Sekolah sebagai wadah masyarakat belajar seyogjanya memfasilitasi siswanya untuk mengaktualisasikan keterampilan yang dimiliki, serta bakat dan minatnya agar “Learning to do” (belajar untuk melakukan sesuatu) dapat terrealisasi. Walau sesungguhnya bakat dan minat anak dipengaruhi faktor keturunan namun tumbuh dan berkembangnya bakat dan minat juga bergantung pada lingkungan. Seperti kita ketahui bersama bahwa keterampilan merupakan sarana untuk menopang kehidupan seseorang bahkan keterampilan lebih dominan daripada penguasaan pengetahuan semata

Learning to be (belajar menjadi sesuatu)

Penguasaan pengetahuan dan keterampilan merupakan bagian dari proses menjadi diri sendiri (learning to be). Hali ini erat sekali kaitannya dengan bakat, minat, perkembangan fisik, kejiwaan, tipologi pribadi anak serta kondisi lingkungannya.
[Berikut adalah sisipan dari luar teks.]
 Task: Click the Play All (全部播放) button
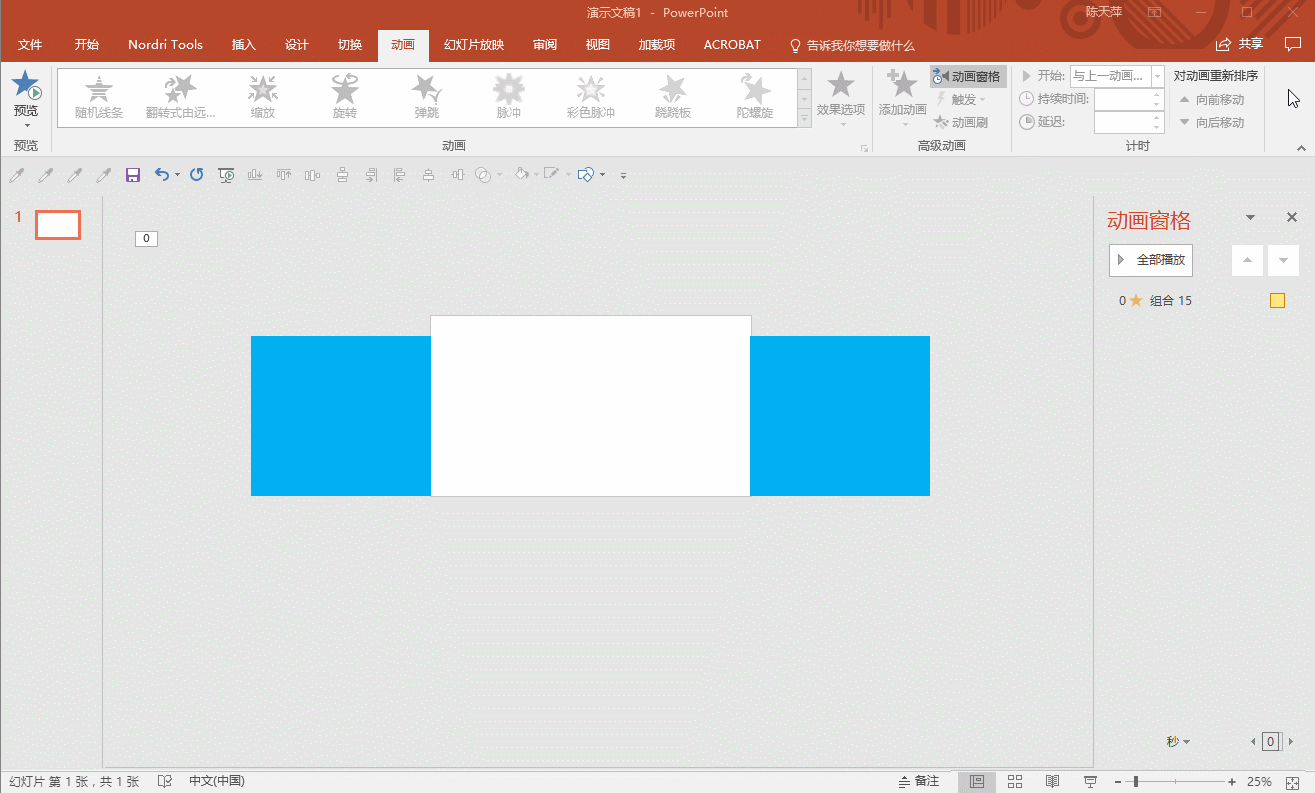[x=1151, y=260]
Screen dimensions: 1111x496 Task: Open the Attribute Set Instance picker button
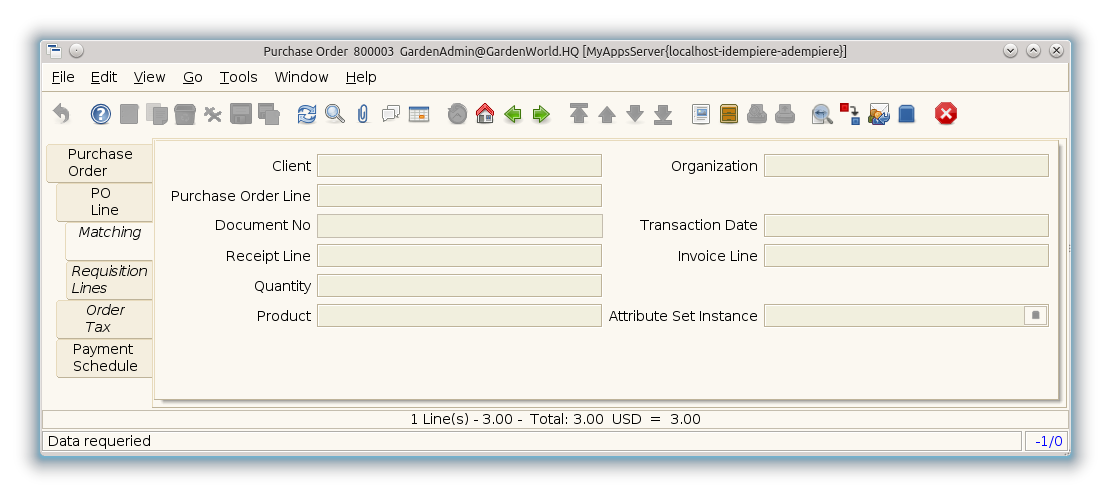pyautogui.click(x=1036, y=316)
Misal : bagi siswa yang agresif, akan menemukan jati dirinya bila diberi kesempatan cukup luas untuk berkreasi. Dan sebaliknya bagi siswa yang pasif, peran guru sebagai kompas penunjuk arah sekaligus menjadi fasilitator sangat diperlukan untuk menumbuhkembangkan potensi diri siswa secara utuh dan maksimal.

Menjadi diri sendiri diartikan sebagai proses pemahaman terhadap kebutuhan dan jati diri. Belajar berperilaku sesuai dengan norma dan kaidah yang berlaku di masyarakat, belajar menjadi orang yang berhasil, sesungguhnya merupakan proses pencapaian aktualisasi diri.

Learning to live together (belajar hidup bersama)

Pada pilar keempat ini, kebiasaan hidup bersama, saling menghargai, terbuka, memberi dan menerima perlu dikembangkan disekolah. Kondisi seperti inilah yang memungkinkan tumbuhnya sikap saling pengertian antar ras, suku, dan agama 

Dengan kemampuan yang dimiliki, sebagai hasil dari proses pendidikan, dapat dijadikan sebagai bekal untuk mampu berperan dalam lingkungan di mana individu tersebut berada, dan sekaligus mampu menempatkan diri sesuai dengan perannya. Pemahaman tentang peran diri dan orang lain dalam kelompok belajar merupakan bekal dalam bersosialisasi di masyarakat (learning to live together).